An interactive shell, scripting and programming language, and surrounding environment from Microsoft. Commonly used by system administrators managing Microsoft software (including Windows, Exchange, SharePoint, and cloud services Azure and Office 365), PowerShell is included by default with Windows, and takes over from previous languages such as VB Script.
PowerShell exists to create a more powerful shell than Command Prompt, a more capable language than VBScript, and an environment with built-in support for remote servers and code documentation. Since its introduction, Microsoft's have added support for PowerShell scripting to many of their core products.
This comment by Jeffrey Snover, one of the original designers of PowerShell, explains the ideas and intent behind the language, and why it was developed instead of porting something like Bash from a Unix environment.
PowerShell provides a vastly improved scripting environment for Windows compared to previous .bat and .vbs methods; it includes PowerShell ISE - an editor and debugging environment, on the language side it has easy support for using lists, hashtables and regular expressions for pattern matching, as an interactive shell it has tab completion for command parameters and interactive help via
Get-Help, and it can natively work with COM objects, WMI, registry values, call out to any .Net Framework method or library, and create and use modules written in PowerShell code.

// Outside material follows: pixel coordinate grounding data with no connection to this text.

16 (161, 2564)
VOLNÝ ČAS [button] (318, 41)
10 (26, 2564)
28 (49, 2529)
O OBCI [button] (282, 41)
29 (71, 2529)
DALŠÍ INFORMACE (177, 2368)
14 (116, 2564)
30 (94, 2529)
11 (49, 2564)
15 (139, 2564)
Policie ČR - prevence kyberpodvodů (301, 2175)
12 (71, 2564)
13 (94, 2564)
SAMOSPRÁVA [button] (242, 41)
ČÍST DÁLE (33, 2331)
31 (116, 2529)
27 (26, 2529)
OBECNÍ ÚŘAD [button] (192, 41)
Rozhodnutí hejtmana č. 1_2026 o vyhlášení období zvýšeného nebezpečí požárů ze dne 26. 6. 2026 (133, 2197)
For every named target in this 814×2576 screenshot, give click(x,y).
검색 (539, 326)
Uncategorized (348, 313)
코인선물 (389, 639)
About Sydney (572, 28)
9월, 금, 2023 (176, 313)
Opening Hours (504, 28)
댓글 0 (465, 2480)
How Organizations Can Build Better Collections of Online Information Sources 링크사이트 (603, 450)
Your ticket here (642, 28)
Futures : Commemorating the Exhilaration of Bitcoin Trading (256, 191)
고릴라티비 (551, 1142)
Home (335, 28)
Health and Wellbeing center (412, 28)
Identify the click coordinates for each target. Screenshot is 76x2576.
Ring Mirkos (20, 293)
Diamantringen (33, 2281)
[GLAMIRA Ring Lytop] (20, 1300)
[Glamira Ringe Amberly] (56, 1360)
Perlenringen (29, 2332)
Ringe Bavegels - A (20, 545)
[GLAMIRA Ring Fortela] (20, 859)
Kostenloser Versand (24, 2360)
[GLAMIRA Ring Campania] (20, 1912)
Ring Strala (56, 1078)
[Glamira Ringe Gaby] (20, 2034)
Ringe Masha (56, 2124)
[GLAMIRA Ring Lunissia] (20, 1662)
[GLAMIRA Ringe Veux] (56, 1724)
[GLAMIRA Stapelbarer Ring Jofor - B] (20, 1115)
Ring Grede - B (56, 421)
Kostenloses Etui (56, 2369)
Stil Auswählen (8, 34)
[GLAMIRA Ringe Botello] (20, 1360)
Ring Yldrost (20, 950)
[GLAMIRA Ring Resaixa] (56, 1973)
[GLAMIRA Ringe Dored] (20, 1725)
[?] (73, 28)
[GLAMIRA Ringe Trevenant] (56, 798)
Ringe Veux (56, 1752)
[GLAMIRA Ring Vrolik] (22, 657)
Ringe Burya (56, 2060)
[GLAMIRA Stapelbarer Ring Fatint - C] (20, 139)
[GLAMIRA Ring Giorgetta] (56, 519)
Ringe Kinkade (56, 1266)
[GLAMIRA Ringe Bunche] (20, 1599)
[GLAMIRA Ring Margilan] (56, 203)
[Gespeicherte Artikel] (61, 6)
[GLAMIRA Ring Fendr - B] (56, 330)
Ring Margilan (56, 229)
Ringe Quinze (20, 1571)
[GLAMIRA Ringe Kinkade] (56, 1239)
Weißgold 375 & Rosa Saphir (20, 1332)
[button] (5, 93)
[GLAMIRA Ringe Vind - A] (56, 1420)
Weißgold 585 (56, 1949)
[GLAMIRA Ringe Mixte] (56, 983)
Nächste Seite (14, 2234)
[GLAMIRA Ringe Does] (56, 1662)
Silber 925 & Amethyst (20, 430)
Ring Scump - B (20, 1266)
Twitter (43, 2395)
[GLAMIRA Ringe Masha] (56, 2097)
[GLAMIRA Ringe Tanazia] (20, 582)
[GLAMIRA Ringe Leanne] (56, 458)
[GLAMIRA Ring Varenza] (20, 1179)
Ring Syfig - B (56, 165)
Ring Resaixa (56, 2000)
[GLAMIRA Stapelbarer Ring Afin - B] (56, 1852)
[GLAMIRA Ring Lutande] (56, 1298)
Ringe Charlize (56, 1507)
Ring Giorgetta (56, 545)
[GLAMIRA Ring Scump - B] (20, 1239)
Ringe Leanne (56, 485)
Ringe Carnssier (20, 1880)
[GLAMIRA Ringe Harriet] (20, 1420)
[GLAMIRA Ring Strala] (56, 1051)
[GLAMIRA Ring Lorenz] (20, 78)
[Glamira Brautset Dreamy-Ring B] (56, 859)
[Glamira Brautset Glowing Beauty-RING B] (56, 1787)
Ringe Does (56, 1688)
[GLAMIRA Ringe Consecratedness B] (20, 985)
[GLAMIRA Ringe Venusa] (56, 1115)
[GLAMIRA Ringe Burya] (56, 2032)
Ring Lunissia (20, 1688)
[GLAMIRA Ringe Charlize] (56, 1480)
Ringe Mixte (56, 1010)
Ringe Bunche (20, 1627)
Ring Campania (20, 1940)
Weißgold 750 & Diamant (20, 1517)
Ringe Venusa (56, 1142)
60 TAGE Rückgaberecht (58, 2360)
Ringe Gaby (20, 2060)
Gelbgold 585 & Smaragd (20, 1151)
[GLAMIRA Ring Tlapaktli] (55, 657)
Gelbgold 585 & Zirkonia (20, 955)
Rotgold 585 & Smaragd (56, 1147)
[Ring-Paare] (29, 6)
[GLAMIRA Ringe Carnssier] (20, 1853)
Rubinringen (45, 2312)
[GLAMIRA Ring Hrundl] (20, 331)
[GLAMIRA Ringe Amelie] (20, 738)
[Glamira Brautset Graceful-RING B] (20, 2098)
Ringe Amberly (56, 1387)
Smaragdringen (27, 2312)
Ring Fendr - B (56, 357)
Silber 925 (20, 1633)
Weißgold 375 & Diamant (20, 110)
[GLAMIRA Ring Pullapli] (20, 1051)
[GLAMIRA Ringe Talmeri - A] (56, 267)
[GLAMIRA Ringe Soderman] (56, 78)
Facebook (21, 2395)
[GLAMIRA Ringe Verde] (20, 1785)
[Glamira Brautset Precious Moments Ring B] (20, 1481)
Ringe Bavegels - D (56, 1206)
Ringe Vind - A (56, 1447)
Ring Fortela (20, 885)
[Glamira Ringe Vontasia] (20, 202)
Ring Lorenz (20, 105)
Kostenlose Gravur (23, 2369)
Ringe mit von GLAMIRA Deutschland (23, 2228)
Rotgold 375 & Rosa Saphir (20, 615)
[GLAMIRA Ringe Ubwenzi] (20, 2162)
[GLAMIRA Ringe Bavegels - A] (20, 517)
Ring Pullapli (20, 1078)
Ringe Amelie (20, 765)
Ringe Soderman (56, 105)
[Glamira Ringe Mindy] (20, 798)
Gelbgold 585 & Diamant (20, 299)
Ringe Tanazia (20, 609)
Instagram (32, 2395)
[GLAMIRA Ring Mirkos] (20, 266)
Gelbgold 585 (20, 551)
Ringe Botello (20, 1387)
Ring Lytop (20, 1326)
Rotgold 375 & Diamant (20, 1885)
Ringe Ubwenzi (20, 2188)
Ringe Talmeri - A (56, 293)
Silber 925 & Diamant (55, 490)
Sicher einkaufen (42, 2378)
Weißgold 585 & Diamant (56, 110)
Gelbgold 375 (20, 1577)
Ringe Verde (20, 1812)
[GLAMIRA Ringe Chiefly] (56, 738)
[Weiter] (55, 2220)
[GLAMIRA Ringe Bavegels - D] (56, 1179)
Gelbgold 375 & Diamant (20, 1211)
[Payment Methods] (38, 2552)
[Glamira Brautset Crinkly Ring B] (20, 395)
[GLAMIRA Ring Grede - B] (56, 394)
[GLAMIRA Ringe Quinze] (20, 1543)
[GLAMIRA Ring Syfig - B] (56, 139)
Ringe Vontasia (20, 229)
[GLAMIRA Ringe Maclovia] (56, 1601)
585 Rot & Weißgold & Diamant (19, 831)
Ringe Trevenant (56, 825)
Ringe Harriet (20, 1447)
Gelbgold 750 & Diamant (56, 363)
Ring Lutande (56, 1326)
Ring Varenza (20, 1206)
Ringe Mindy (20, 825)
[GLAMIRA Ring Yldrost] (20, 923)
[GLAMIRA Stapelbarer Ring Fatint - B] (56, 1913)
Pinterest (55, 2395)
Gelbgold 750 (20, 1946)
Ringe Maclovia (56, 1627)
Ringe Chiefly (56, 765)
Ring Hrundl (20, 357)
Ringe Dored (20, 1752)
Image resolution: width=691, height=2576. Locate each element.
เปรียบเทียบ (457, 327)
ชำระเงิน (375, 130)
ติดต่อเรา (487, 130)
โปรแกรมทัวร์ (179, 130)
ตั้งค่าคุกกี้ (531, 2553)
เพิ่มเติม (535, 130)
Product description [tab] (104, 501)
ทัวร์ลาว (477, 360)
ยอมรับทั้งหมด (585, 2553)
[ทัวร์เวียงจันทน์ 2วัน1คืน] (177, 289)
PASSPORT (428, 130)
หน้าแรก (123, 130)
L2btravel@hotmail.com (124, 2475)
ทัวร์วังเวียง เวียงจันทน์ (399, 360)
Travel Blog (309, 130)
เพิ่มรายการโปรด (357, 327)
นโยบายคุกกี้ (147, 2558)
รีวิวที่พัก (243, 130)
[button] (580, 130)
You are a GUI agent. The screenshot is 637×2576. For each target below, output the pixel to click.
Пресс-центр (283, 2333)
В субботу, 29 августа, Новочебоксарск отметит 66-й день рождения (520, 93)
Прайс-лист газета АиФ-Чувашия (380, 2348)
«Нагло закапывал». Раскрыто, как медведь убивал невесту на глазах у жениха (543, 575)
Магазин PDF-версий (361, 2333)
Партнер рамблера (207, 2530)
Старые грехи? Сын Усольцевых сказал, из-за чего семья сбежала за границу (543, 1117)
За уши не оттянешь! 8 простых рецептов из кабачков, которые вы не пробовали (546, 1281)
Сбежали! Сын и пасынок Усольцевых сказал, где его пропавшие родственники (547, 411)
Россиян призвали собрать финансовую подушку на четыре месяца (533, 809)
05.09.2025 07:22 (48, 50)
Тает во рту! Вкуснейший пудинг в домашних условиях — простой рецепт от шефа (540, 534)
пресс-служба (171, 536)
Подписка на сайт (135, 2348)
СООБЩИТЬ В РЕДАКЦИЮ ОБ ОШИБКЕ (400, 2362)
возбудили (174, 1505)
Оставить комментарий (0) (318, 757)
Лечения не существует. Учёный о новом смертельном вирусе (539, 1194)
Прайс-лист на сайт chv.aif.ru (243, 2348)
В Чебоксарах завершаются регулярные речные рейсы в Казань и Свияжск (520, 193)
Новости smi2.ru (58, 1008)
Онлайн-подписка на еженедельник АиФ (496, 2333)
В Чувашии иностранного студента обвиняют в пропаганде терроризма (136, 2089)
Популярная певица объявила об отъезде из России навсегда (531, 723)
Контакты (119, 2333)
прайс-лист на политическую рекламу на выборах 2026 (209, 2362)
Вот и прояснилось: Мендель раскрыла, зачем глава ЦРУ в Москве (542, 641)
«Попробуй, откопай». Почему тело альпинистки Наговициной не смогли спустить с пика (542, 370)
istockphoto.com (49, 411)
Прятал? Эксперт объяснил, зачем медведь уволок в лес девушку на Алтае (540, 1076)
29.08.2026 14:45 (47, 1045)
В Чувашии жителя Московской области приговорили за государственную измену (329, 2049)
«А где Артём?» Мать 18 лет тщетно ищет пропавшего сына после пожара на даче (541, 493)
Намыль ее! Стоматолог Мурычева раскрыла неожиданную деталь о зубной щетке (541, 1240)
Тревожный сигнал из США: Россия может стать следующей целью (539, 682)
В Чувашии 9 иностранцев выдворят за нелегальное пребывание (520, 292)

Microsoft Software that supports PowerShell for management includes: Windows Server (and many roles and features - Active Directory, IIS, DNS Server), Exchange Server, SQL Server, SharePoint Server, Windows Azure, and Office 365 components. Here is a full list of PowerShell modules included in Windows Server 2012 and Windows 8.1.
First released in 2006 as a downloadable addition to Windows XP and Server 2003, PowerShell has been significantly upgraded in 2009 (v2) with the addition of remote execution of scripts, and in 2012 (v3) and 2014 (v4).